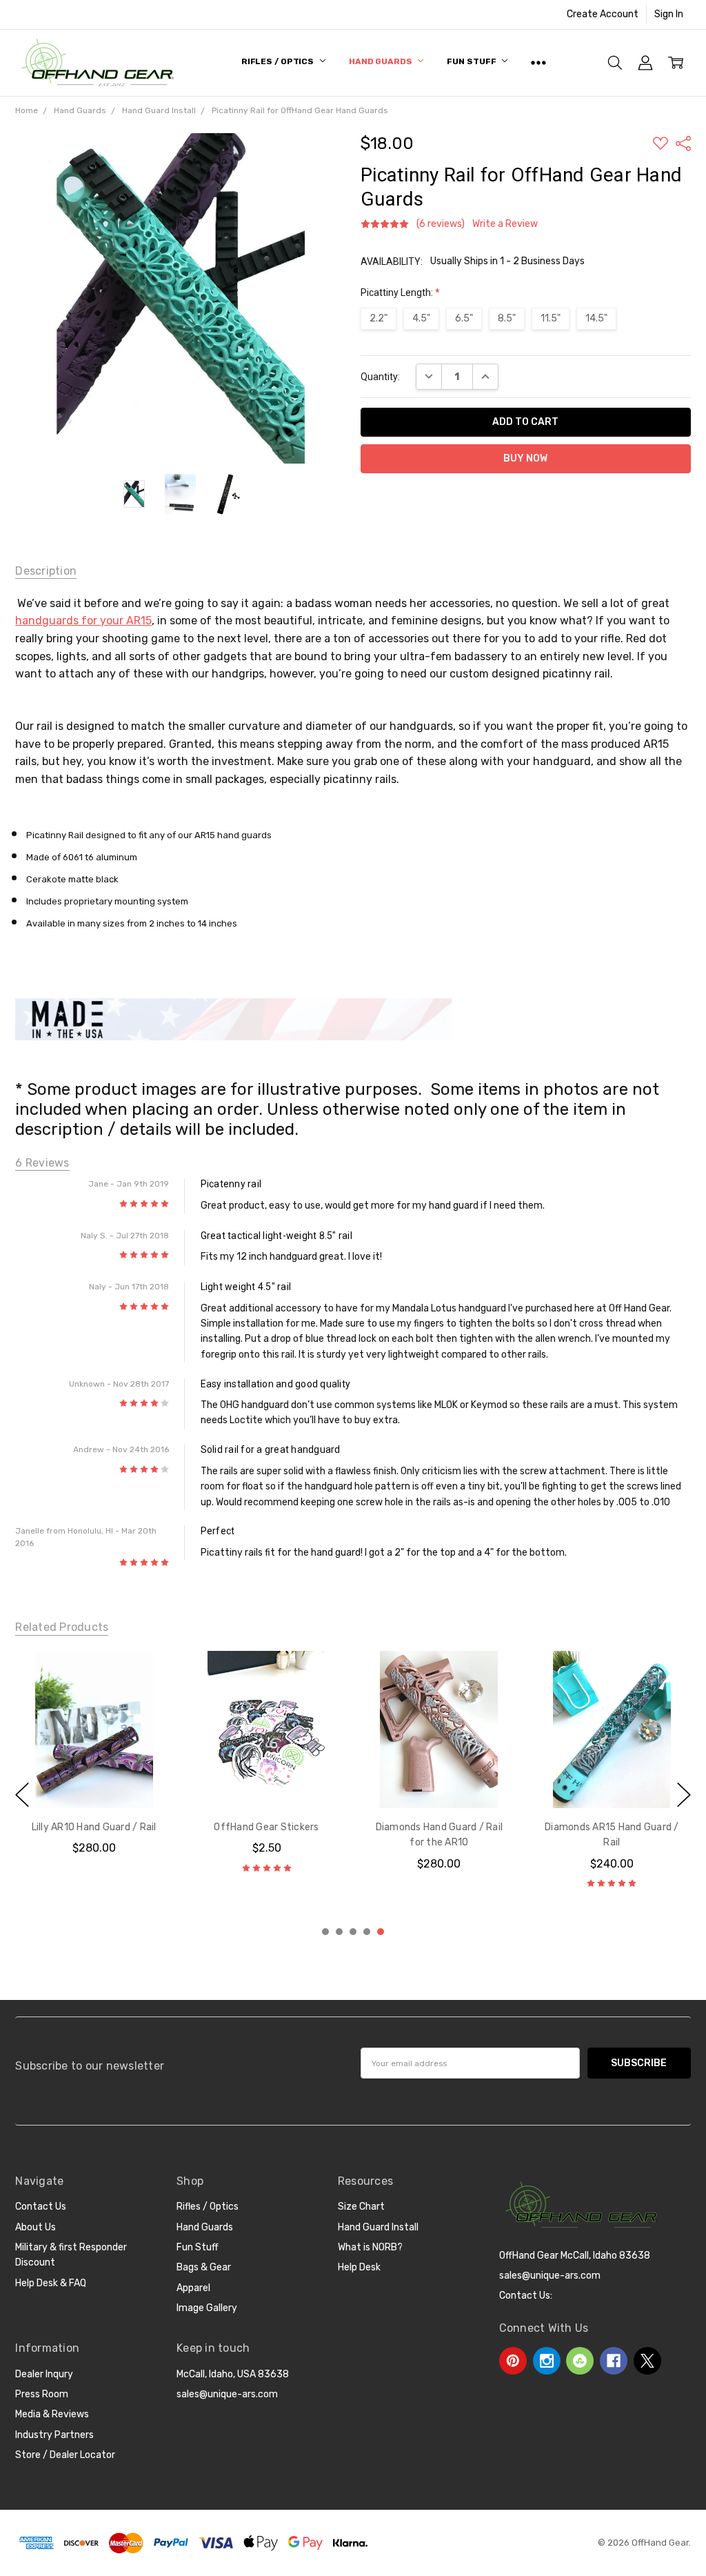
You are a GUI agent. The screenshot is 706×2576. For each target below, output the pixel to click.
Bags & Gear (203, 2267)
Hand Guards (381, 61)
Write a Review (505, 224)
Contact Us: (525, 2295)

==============================

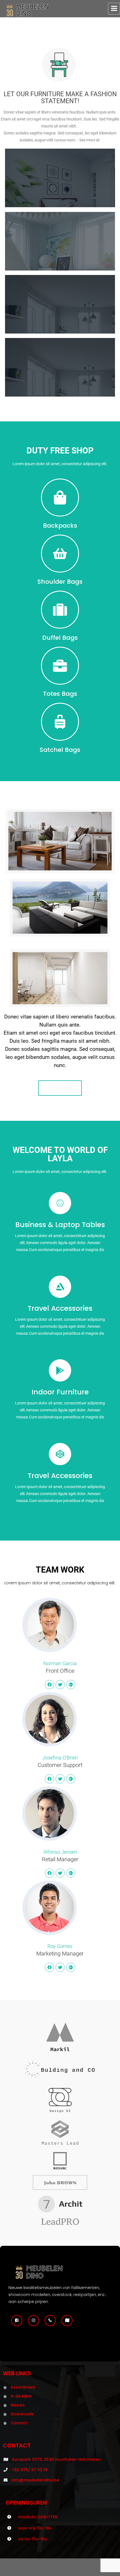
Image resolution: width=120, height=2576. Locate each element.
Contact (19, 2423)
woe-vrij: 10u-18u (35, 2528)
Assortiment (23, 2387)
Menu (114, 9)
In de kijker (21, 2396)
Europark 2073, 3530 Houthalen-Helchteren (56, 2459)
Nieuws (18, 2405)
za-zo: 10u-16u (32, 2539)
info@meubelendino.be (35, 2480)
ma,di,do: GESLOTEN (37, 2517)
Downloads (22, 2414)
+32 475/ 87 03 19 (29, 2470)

==============================

## TASK DETAILS
Your answer must be a single number: how many lines of the records contain the word "each".

## OUTPUT
2